First of all, 1% of the population still had 100% of the population’s canned foods and whatnot, which should’ve lasted a good long time. It’s this last part that had me reeling, even inside of Doomsday’s twisted logic. Because that makes complete and logical sense. Then, naturally, they’d resort to cannibalism. Mohawks, leather jackets, chains, nose piercings, the works. Not so, says Doomsday! No, what actually happens is that everyone gets all angry, tattooing their bodies and restyling their looks to form an entire country that would be completely at home at a punk rock concert. Considering that they’d have gobs of space and all of the modern tools left behind – power plants, infrastructure, everything except imports - you’d think they might regress a bit but still fashion a workable society from what is left.
Doomsday 2008 free#
Now it’s a fun hypothetical exercise to imagine what a modern country where 99% of its population is slaughtered and the remaining 1% walled off from civilization would do with their free time. You see, the film postulates that Scotland left to rot doesn’t actually become a giant graveyard no, a chunk of the population proves immune to the virus (which nobody else in the world apparently cared to discover before now), and has gone bat-poop crazy out of a lack of anything better to do. In Doomsday, this excursion is an excuse for silliness and gore, but since it remains entertaining, there’s a large measure of leeway that we’re prepared to give this movie.

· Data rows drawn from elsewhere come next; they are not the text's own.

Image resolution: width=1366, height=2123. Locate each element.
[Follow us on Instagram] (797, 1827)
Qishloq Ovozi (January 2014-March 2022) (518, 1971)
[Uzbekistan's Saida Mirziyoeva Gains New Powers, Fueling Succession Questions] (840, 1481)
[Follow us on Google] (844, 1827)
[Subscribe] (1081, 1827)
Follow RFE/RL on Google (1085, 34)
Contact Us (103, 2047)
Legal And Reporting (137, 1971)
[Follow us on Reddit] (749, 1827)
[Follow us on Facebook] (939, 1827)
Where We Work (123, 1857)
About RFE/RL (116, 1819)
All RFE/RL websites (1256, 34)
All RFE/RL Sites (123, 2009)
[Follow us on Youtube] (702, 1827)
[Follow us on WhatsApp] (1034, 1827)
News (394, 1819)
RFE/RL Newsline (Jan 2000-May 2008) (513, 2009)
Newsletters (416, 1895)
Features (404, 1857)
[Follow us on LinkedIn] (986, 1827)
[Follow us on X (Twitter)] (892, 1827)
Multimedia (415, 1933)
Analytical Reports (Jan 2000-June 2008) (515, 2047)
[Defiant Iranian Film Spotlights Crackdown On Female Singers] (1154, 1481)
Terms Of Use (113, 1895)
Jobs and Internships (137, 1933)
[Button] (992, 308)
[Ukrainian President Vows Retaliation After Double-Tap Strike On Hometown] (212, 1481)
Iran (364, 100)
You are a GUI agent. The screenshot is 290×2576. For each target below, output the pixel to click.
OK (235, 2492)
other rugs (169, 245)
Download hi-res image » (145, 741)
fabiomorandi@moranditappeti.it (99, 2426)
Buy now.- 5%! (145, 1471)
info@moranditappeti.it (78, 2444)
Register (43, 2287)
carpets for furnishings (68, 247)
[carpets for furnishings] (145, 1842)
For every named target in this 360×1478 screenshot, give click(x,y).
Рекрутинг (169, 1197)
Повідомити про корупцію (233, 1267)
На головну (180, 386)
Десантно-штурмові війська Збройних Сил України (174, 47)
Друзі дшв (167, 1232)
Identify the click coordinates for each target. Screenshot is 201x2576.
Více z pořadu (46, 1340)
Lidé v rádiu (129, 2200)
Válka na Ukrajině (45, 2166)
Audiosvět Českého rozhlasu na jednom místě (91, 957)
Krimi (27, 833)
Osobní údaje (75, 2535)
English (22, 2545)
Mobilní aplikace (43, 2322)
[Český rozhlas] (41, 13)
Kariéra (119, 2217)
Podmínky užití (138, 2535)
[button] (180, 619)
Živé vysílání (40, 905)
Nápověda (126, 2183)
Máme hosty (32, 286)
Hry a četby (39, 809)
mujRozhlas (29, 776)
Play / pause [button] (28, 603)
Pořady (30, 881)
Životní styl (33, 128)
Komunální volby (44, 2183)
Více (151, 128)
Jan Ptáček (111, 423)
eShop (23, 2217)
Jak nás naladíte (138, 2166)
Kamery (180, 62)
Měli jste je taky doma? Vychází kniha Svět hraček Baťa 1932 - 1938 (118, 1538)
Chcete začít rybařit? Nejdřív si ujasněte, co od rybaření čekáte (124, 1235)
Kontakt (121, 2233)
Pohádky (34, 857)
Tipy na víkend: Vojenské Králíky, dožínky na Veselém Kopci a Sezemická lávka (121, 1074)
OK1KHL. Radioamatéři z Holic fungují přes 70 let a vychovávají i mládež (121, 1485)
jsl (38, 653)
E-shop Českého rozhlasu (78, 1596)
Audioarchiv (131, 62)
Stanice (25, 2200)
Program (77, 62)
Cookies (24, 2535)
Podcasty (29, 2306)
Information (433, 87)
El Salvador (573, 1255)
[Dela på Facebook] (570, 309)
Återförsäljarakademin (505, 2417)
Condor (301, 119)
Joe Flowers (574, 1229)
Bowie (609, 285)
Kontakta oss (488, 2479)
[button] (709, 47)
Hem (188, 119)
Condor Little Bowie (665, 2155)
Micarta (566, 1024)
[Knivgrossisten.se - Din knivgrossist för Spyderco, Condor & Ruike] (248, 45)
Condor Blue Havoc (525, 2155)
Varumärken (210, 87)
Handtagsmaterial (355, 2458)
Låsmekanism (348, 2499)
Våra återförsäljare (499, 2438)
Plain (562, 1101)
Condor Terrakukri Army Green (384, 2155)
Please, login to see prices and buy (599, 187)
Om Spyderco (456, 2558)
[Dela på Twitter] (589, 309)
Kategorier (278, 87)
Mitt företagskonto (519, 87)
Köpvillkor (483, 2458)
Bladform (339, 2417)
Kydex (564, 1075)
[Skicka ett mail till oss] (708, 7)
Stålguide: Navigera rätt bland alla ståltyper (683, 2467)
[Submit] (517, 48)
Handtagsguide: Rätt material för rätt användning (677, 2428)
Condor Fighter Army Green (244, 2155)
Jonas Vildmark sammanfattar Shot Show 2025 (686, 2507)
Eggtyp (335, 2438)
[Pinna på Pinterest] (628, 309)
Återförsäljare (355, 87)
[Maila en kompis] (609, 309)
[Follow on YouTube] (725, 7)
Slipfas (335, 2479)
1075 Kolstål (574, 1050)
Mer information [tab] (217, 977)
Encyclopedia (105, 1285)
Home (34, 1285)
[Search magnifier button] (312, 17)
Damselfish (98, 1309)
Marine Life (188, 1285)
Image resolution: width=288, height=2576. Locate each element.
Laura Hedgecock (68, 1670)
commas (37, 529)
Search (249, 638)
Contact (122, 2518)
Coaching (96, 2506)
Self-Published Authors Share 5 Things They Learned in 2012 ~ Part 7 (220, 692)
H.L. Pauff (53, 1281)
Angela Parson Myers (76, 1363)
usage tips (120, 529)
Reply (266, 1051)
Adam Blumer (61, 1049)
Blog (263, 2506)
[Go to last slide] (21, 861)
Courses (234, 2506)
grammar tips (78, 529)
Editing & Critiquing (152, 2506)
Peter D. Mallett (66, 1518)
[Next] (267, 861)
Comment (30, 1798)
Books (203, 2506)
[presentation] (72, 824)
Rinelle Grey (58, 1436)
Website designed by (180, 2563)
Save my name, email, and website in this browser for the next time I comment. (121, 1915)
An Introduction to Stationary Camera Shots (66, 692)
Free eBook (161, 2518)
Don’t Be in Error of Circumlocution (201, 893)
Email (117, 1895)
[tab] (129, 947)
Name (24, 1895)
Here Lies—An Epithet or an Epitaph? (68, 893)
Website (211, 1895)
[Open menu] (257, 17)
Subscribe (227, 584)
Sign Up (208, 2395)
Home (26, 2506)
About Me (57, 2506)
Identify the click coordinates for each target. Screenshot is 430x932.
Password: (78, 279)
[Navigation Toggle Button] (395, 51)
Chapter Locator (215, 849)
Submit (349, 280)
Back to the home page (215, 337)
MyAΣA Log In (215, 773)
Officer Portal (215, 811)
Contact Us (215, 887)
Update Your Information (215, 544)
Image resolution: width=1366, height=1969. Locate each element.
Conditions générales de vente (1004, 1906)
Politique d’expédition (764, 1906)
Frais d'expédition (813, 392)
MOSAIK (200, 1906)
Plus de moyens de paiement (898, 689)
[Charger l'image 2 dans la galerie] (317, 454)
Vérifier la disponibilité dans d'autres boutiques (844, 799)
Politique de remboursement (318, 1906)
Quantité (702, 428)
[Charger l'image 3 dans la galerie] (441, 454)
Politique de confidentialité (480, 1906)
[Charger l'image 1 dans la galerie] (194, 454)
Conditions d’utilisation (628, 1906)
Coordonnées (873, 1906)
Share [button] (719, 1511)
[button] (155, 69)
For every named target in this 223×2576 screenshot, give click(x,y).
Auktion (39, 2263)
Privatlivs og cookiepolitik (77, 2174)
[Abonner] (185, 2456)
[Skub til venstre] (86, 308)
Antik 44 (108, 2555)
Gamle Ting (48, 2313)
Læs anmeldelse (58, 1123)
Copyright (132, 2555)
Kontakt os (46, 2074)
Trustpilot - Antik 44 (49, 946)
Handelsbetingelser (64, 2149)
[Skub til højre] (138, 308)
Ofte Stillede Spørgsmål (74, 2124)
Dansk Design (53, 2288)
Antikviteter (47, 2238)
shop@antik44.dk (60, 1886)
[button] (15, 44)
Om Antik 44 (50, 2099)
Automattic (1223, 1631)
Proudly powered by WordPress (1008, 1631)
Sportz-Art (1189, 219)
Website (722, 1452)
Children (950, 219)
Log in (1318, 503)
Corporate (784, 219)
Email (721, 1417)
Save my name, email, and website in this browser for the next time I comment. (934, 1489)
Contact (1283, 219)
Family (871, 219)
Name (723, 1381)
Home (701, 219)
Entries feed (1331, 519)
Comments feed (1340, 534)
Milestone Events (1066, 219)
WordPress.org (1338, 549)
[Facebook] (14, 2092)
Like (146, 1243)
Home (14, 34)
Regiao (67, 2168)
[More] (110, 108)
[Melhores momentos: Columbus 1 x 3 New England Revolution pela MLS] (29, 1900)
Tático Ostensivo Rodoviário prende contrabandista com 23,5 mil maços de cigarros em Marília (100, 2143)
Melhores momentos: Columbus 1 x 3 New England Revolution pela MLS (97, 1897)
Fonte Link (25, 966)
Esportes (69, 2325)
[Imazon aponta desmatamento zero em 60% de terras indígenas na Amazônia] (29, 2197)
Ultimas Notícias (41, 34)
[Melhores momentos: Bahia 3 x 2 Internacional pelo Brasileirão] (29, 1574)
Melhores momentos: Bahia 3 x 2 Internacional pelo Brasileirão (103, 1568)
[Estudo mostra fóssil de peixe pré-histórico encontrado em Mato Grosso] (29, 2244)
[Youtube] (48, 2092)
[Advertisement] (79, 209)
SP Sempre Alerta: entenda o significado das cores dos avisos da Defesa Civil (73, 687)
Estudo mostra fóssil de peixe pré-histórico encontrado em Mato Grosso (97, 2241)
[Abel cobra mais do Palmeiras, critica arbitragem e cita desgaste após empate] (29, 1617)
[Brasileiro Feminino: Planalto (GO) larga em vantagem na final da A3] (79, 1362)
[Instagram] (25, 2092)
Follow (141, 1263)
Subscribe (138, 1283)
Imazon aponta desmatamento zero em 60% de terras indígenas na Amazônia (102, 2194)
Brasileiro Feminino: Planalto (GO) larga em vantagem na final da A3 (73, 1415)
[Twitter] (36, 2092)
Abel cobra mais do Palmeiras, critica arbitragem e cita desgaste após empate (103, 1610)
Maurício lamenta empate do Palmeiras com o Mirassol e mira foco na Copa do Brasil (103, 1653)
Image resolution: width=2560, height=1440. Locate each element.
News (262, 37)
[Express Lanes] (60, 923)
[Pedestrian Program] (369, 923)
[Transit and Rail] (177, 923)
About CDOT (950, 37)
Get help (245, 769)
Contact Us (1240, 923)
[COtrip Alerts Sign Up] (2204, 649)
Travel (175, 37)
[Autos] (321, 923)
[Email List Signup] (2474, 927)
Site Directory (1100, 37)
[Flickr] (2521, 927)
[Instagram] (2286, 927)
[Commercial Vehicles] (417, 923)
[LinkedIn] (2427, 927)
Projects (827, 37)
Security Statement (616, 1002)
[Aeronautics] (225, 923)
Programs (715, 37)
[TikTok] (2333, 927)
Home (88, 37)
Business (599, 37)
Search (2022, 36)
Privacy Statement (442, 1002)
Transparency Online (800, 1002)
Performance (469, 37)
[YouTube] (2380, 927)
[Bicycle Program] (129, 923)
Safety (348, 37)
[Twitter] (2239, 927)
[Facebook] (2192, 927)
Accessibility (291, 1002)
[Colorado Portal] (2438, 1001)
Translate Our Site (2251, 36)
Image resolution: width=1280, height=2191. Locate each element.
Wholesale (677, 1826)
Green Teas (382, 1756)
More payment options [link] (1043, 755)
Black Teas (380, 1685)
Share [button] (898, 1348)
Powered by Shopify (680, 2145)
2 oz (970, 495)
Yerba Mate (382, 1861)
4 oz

In other movies, this would be a total setup for a vacation into the heart of zombie country, which goes good for our military heroes until minute twelve, when they get their heads bit clean off and everyone involved realizes that they should’ve stayed in bed that morning.

With an arbitrary time frame of 48 hours to accomplish their mission, a small team led by one-eyed Tough Girl is sent beyond the wall to find survivors of the plague and a possible cure. This is all well and good until about 30 years later, when the Reaper virus once again pops up, but this time in the heart of London. Anyway, everyone in Scotland is left to get sick and die, and Britain dusts its hands off and then realizes that it is now a world pariah for such a callous act.

THAT’S how you do quarantining, people! The sheer scope of building a 30-foot high wall across the entire country (armed with automatic sentry guns every couple hundred feet) is probably the least outlandish thing you’re going to find in this flick. Their solution is as ridiculous as it is fun to watch: they wall off the entire land bridge between Scotland and England (a new version of Hadrian’s Wall), mine the seas, and institute a no-fly zone over the country. It begins with a deadly “Reaper” virus spreading out from Glasgow, Scotland (you know, THAT Glasgow) which spreads, kills, and sends Britain in a complete and total tizzy.
Doomsday 2008 movie#
Justin’s review: For how little you probably heard of Doomsday, you’d be surprised to discover that it’s a slick, interesting movie that jumps out of the gate and spends the rest of the film flat-out sprinting. Justin’s rating: Outlander! We have your woman! “If you’re hungry, have a piece of your friend.”